▶ [Task goal]: Exactly the lines from the one containing "Remove the 46,11 € brake pad set" through the end of the records must be reproduced; leave out all pictures.

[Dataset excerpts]
┌──
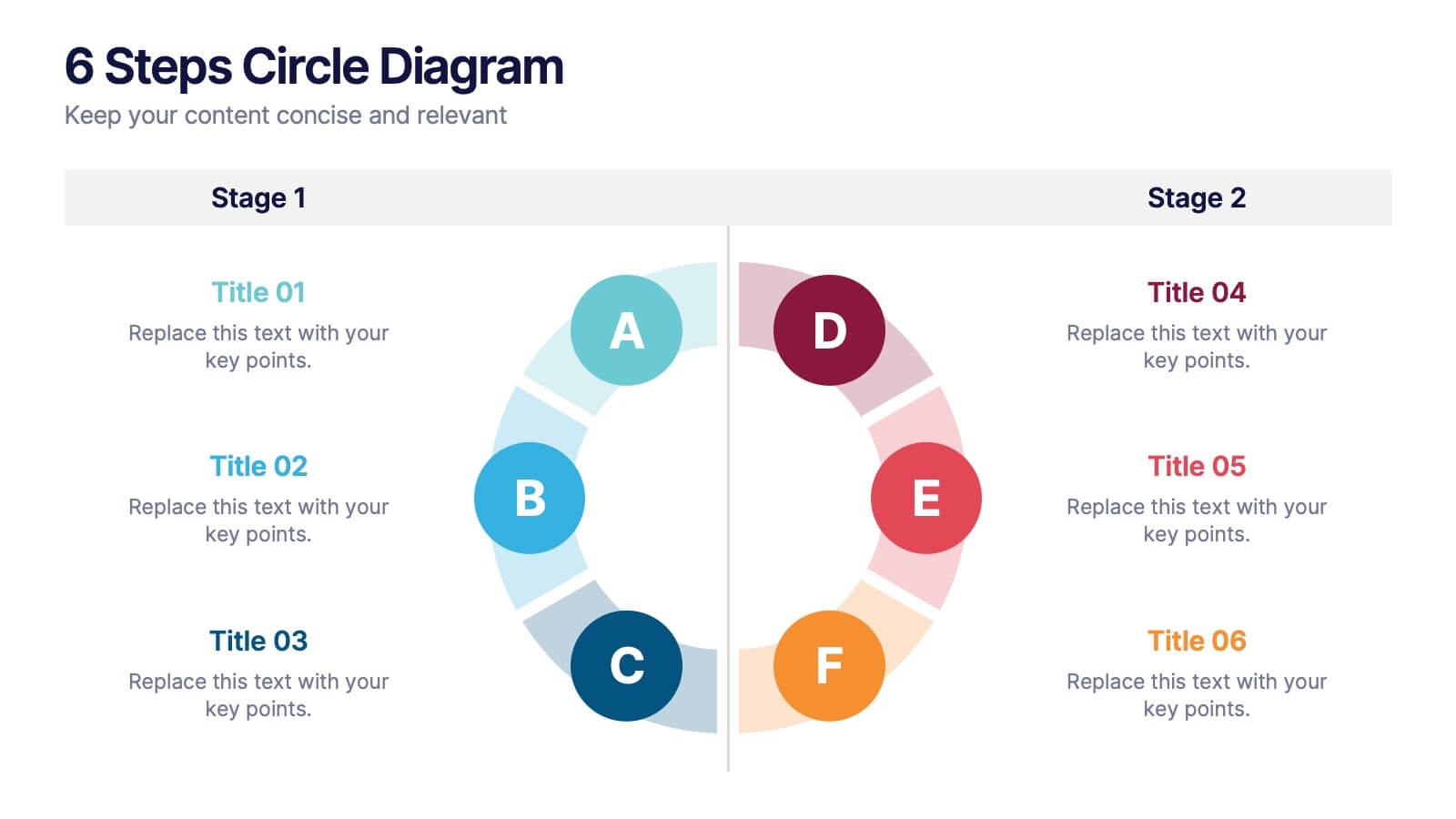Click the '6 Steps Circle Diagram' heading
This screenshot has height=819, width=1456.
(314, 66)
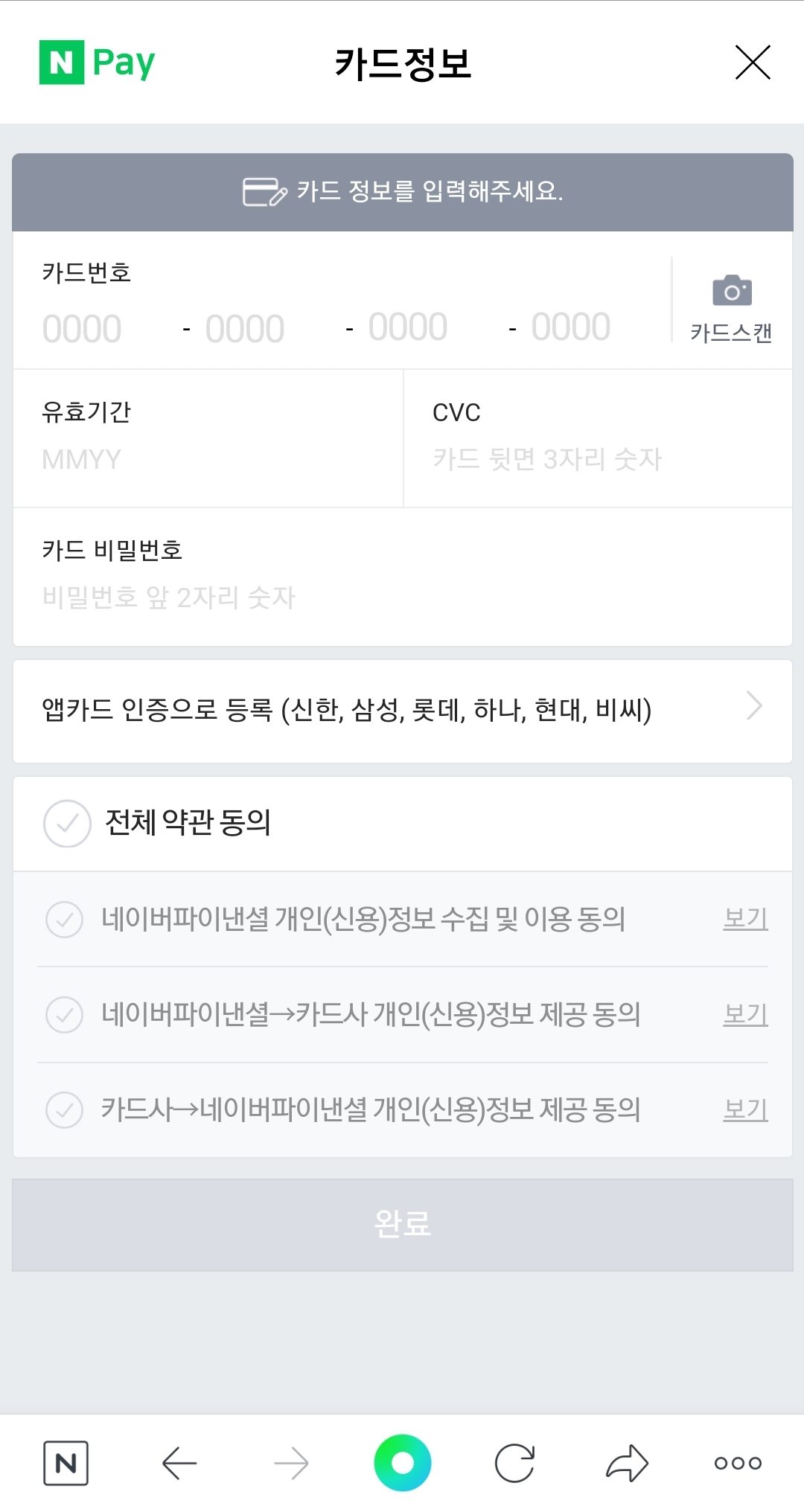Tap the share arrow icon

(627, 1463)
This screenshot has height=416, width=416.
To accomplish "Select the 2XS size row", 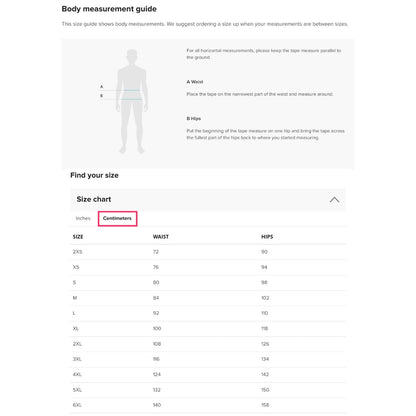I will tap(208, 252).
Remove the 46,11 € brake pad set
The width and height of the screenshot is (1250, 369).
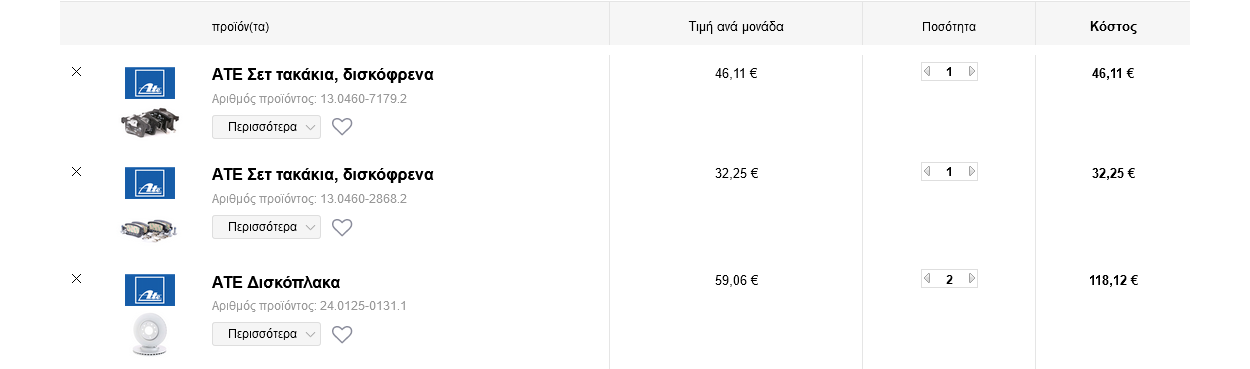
└──
▶ [Answer below]:
Remove the 46,11 € brake pad set
The width and height of the screenshot is (1250, 369).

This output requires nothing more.